▶ _ТЕКСТ ДЛЯ ЧТЕНИЯ_:
◇ ◇ ◇

Вообще я находилась в контакте с Барсковой — «Живыми картинами», очень много думала о тексте Лидии Гинзбург, читала в тот момент полузаписки-полурассказики Елены Гуро, очень много думала про Барскову — у меня даже есть фрагмент, посвященный Барсковой — я писала о ее концепции обретаемого времени. Еще была Хелен Сиксу с ее «Хохотом медузы», была Кристева с ее «Черным солнцем меланхолии». Все, что я сейчас называю, — это не художественная литература, это скорее гибридные тексты, которые либо осмысляют письмо, либо работают с письмом и с образами мира, в котором мы живем. Но для «Раны» ключевой текст — это не книга, это эссе Люс Иригаре «Одно не может идти без другого» об отношениях женщины с матерью. Я им предваряю «Рану», и последняя глава открывается эпиграфом из этого эссе.

◇ ◇ ◇

▶ _ПРЕДОСТАВЛЕННЫЙ МАТЕРИАЛ_:

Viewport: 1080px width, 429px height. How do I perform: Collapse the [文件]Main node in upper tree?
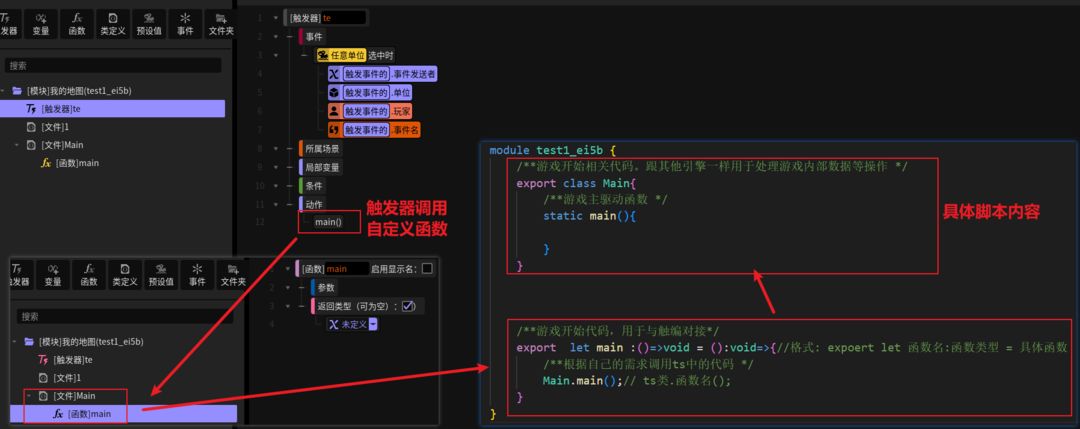(17, 145)
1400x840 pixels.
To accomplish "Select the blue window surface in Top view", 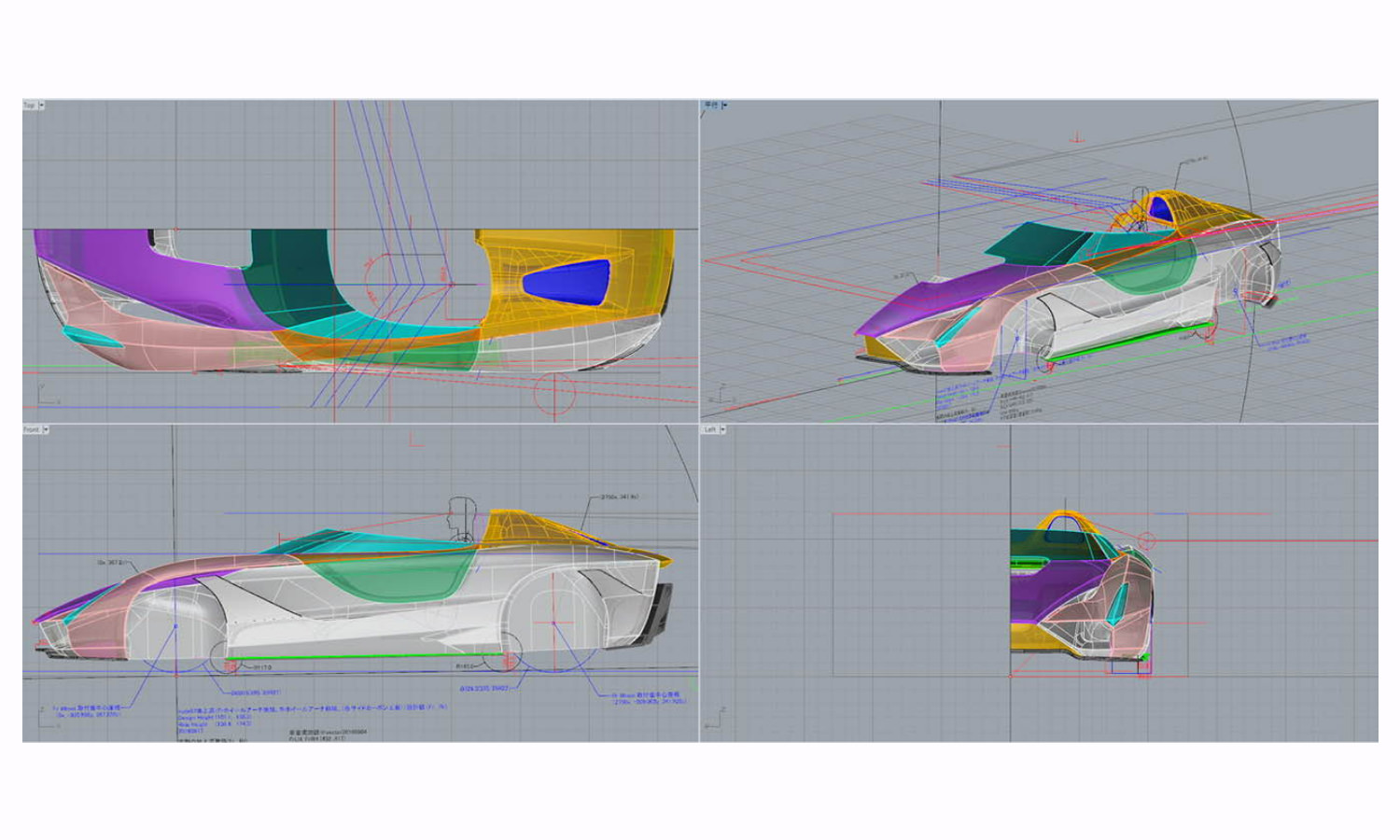I will click(567, 280).
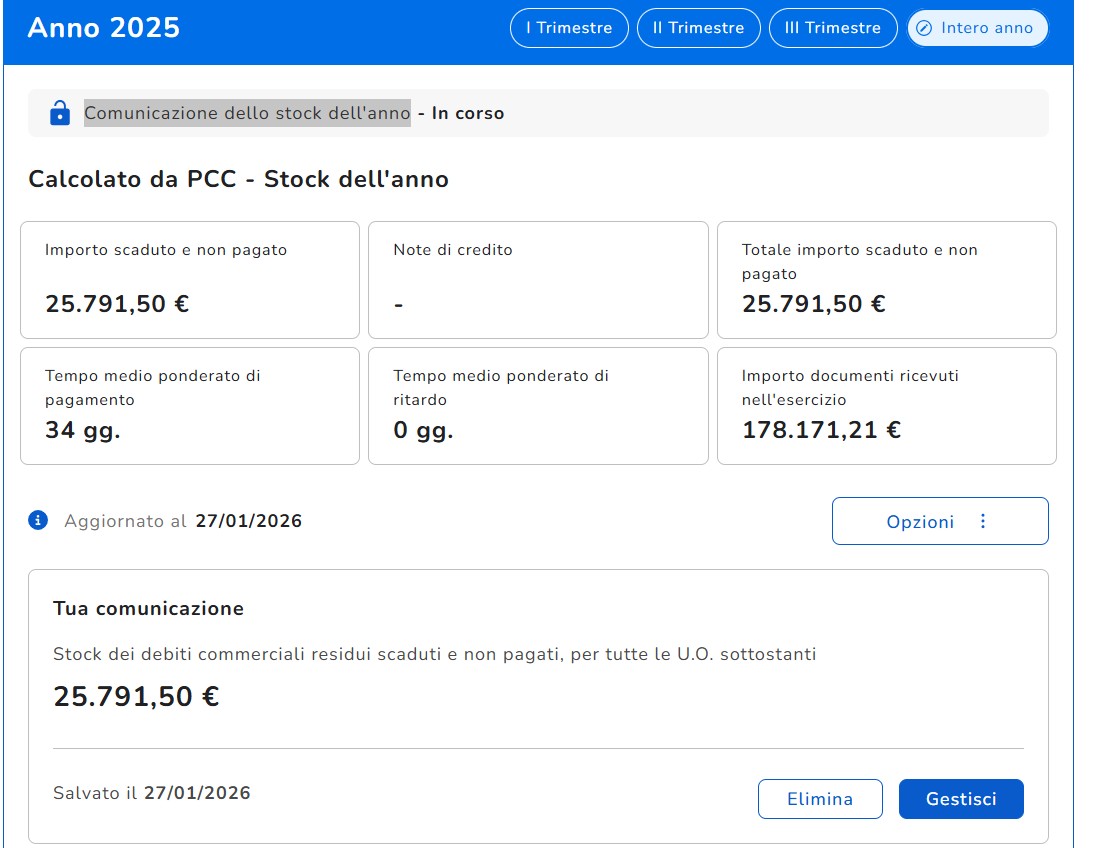The image size is (1115, 848).
Task: Click the info icon beside Aggiornato al
Action: [x=38, y=520]
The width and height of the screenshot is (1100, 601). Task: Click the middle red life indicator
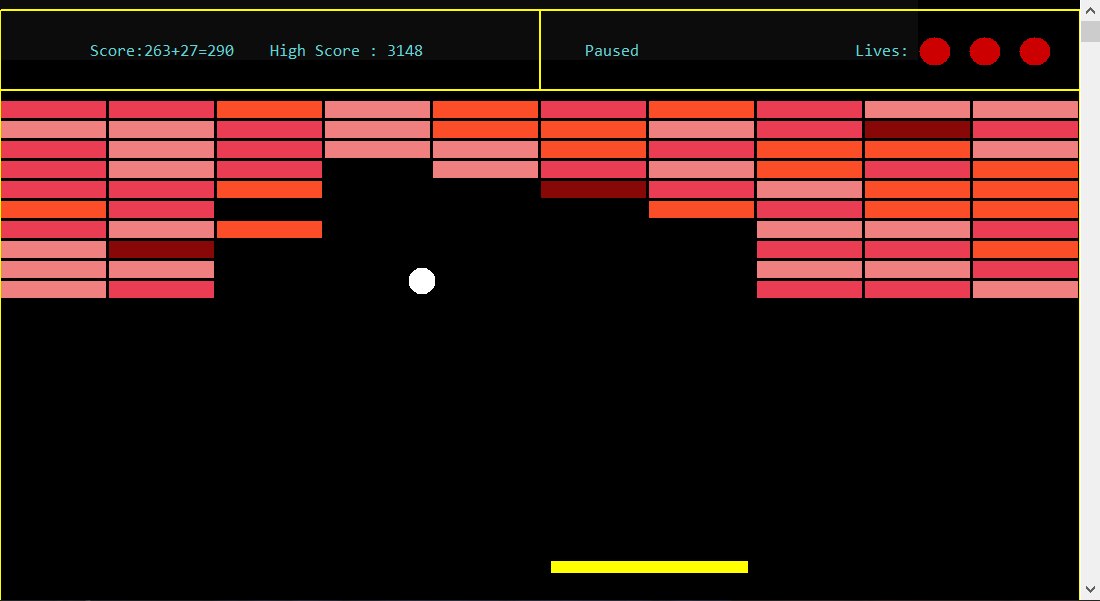[985, 51]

◇ ◇ ◇

▶ _ЗАДАНИЕ A_:
Перепишите фрагмент текста для чтения, начиная со слов «Вообще я находилась в контакте» и заканчивая словами «эпиграфом из этого эссе.», заменив «эпиграфом» на «цитатой».
▶ _ЗАДАНИЕ B_:
Какой текст в отрывке о литературных влияниях назван ключевым для «Раны»?
▶ _ЗАДАНИЕ C_:
Изложите в виде списка абзац текста для чтения, начинающийся словами «Вообще я находилась в контакте», сохранив его основные факты.

▶ _ОТВЕТ A_:
Вообще я находилась в контакте с Барсковой — «Живыми картинами», очень много думала о тексте Лидии Гинзбург, читала в тот момент полузаписки-полурассказики Елены Гуро, очень много думала про Барскову — у меня даже есть фрагмент, посвященный Барсковой — я писала о ее концепции обретаемого времени. Еще была Хелен Сиксу с ее «Хохотом медузы», была Кристева с ее «Черным солнцем меланхолии». Все, что я сейчас называю, — это не художественная литература, это скорее гибридные тексты, которые либо осмысляют письмо, либо работают с письмом и с образами мира, в котором мы живем. Но для «Раны» ключевой текст — это не книга, это эссе Люс Иригаре «Одно не может идти без другого» об отношениях женщины с матерью. Я им предваряю «Рану», и последняя глава открывается цитатой из этого эссе.

▶ _ОТВЕТ B_:
Эссе Люс Иригаре «Одно не может идти без другого» об отношениях женщины с матерью.

▶ _ОТВЕТ C_:
- «Живые картины» Барсковой. Барсковой посвящен отдельный фрагмент о ее концепции обретаемого времени.
- Текст Лидии Гинзбург.
- Полузаписки-полурассказики Елены Гуро.
- «Хохот медузы» Хелен Сиксу.
- «Черное солнце меланхолии» Кристевой.
- Все названное относится не к художественной литературе, а к гибридным текстам, которые осмысляют письмо или работают с письмом и с образами мира.
- Ключевой текст для «Раны» — эссе Люс Иригаре «Одно не может идти без другого» об отношениях женщины с матерью. Этим эссе предварена «Рана», а ее последняя глава открывается эпиграфом из него.